For those who have a limited amount of money to invest, certain ETFs can be ideal. There are brokers who offer discounts, which can help these investors cut their trading fee costs. Instead of investing large amounts of money at one time, investors can invest small amounts at their leisure.
If you have tax concerns related to investing, ETFs are worth considering. That’s due to their tax advantages. One particular tax investors must contend with is the capital gains tax. Because of the way many ETFs are managed and redeemed, investors can reap fewer capital gains.
ETF investors also benefit from receiving dividend payouts, just like stockholders. They are typically paid out each quarter. The amounts are based on the percentage of shares you own in the ETF.
ETF investors know within moments how much they paid to buy shares and how much they received after selling. Fidelity points out a particular benefit of ETFs related to how they are traded.
It states:
The nearly instantaneous trading of ETF shares makes intraday management of a portfolio a snap. It is easy to move money between specific asset classes, such as stocks, bonds, or commodities. Investors can efficiently get their allocation into the investments they want in an hour and then change their allocation in the next hour. That is not generally recommended, but it can be done.
Disadvantages of ETFs
While ETF investing can have lower costs, overall, commissions can quickly add up. Investors usually have to pay a commission every time they buy or sell an ETF. As noted by Charles Schwab, a stockbroker, over time, those commissions can really add up and become cost prohibitive.
The firm also points out ETF disadvantages, as they relate to spreads. It states:
- On top of commissions, investors also pay the "spread" when buying or selling ETFs.
- The spread is the difference between the higher price you pay to acquire a security and the lower price at which you can sell it.
- Don’t forget: the wider the spread, the higher the cost.

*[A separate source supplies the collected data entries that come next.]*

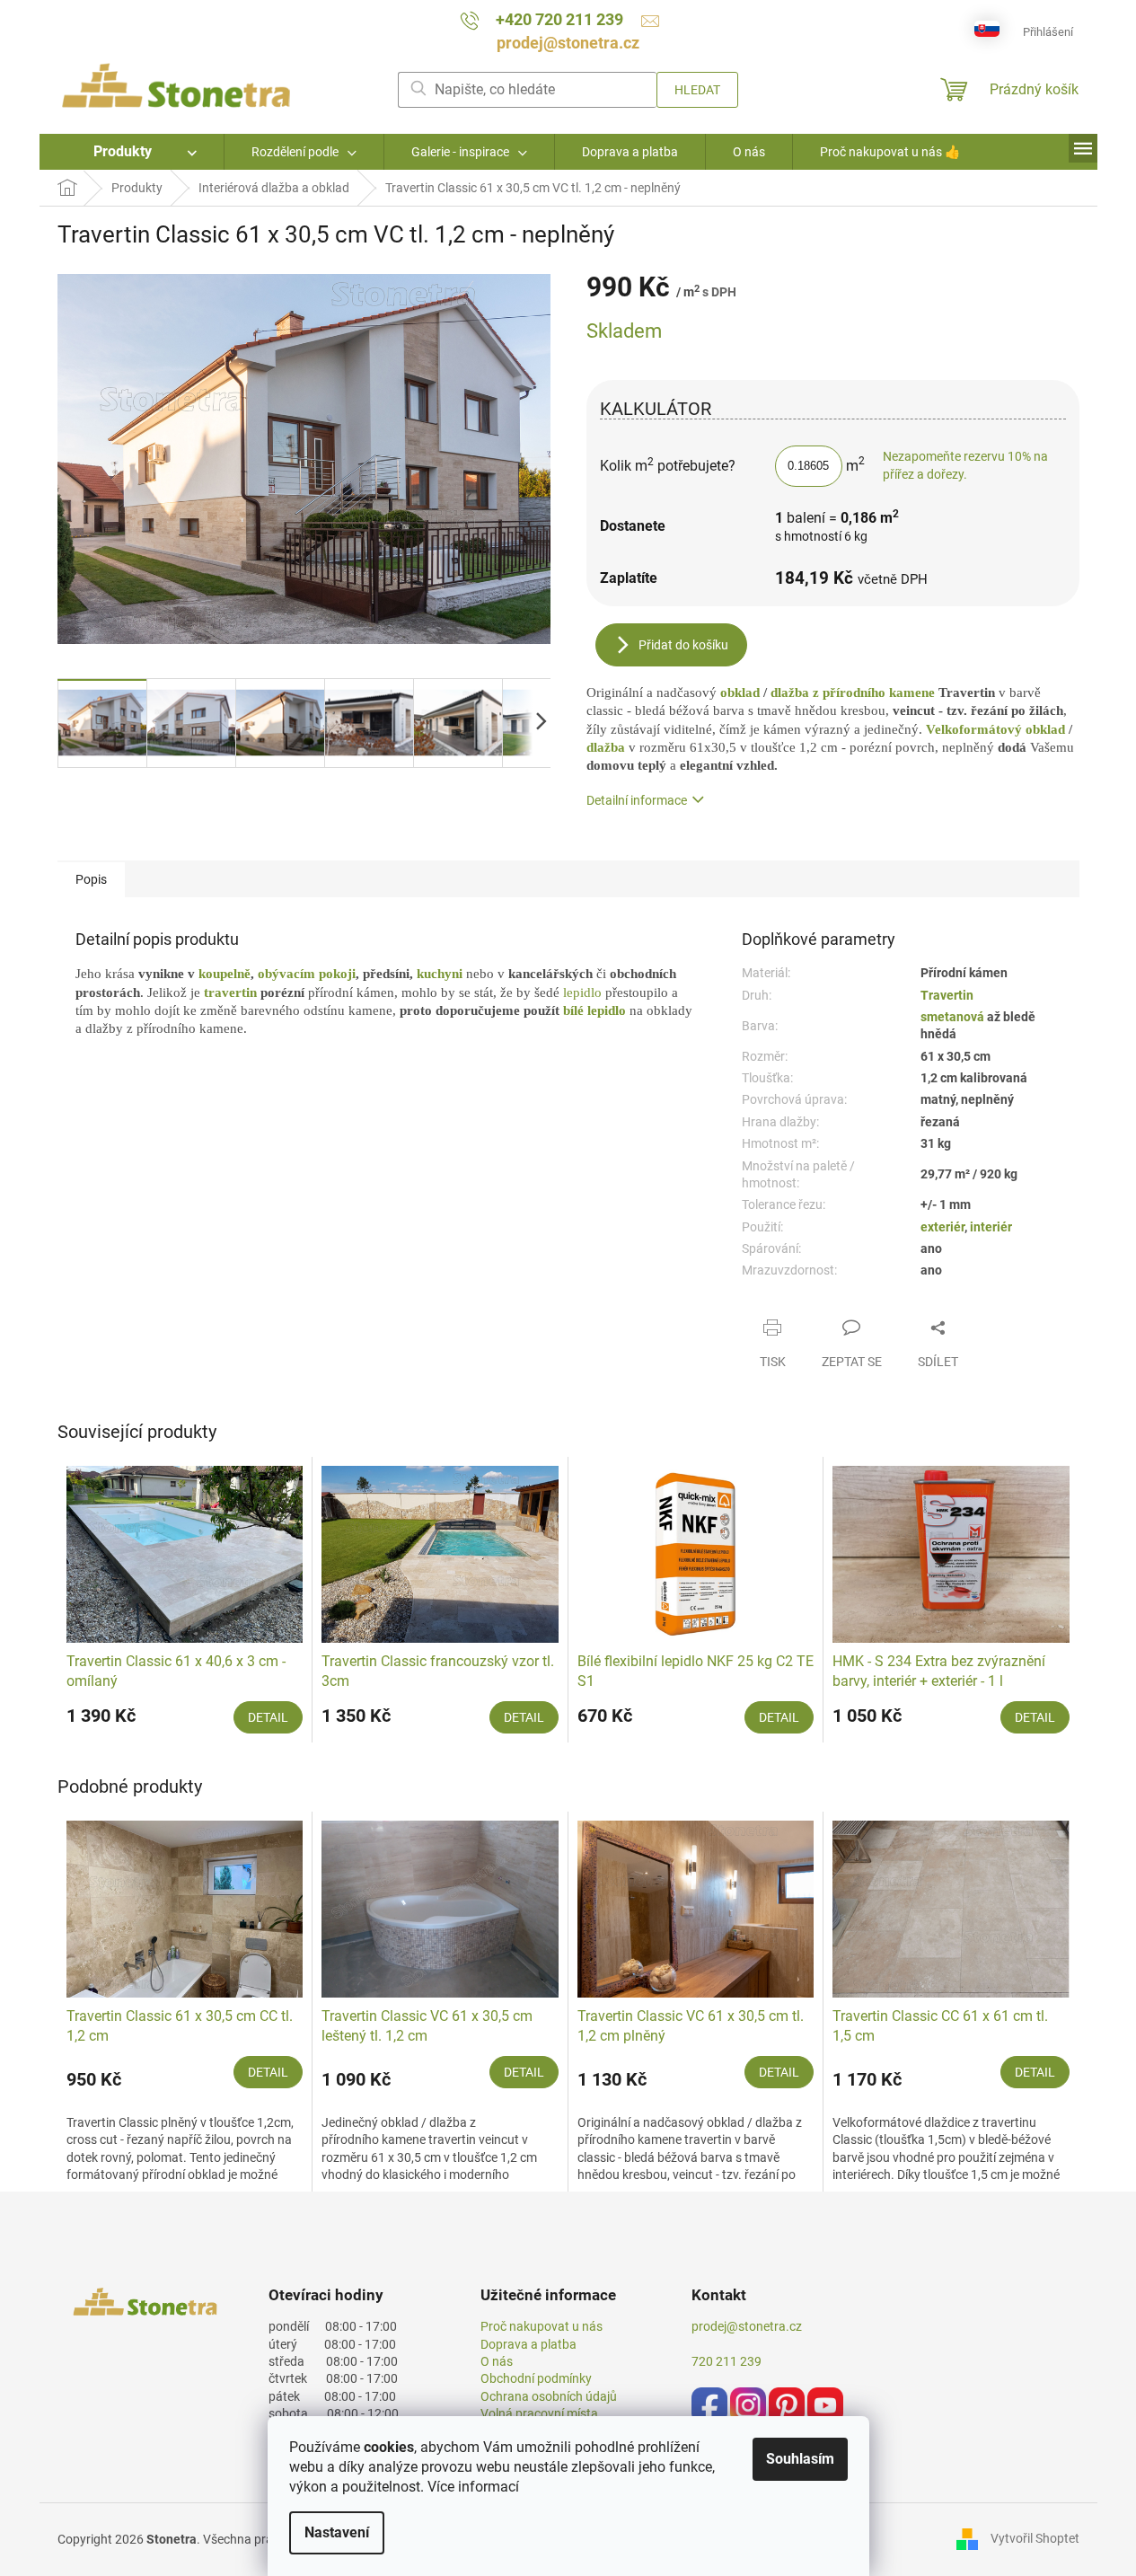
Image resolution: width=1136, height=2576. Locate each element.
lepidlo (584, 992)
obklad (741, 692)
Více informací (473, 2486)
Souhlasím (800, 2458)
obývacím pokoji (307, 973)
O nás (496, 2361)
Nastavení (336, 2532)
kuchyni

Spread refers to the highest price a buyer (bid) is willing to pay for a share and the lowest price (ask) the seller is willing to accept. The amount of the spread varies from one ETF to another, and tends to be greater for ETFs with low trading volume, Charles Schwab points out.
Also, it may be difficult or impossible to make automatic investments or withdrawals.
Readying to Invest in an ETF
You won’t have a problem finding an ETF that’s suitable for you. Because there are at least 2,000 of them, your problem will be narrowing down your choices.
The best thing to do is to draw up a list that includes your priorities and search accordingly.
Here are some other things to consider:
- Make sure the ETF has a significant amount of interest. Look for those that have assets of at least $10 million.
- ETFs that are based on widely followed indices and a diverse range of sectors often perform better that are those based on niches, or less popular sectors.
- Review the ETF’s trading activity and trading volume. You don’t want to sink your money into a fund that lags in either because that could be a sign that it has liquidity problems.
Understand that liquidity is important if you want to sell any of the shares in the ETF you choose before it stops trading. Otherwise, you may have to wait until the liquidation process is completed, according to Investopedia.
ETFs versus Mutual Funds
When you hear about ETFs, mutual funds usually come up. That’s because there are so many similarities. However, there are some key differences you should understand before you choose one over the other.
Here’s a comparison chart that breaks down the similarities and differences:
Mutual funds have far more assets than ETFs largely because they are so popular among companies that offer retirement plans for their workers. U.S. equity mutual funds have around $6.7 trillion, compared with $1.7 trillion for ETFs, according to Morningstar. ETFs have been making considerable gains as more financial advisors recommend them.
Choosing between a mutual fund and an ETF boils down to being a sheer matter of choice. If the pros and cons of each are too overwhelming to make a decision, seek professional advice from a financial advisor.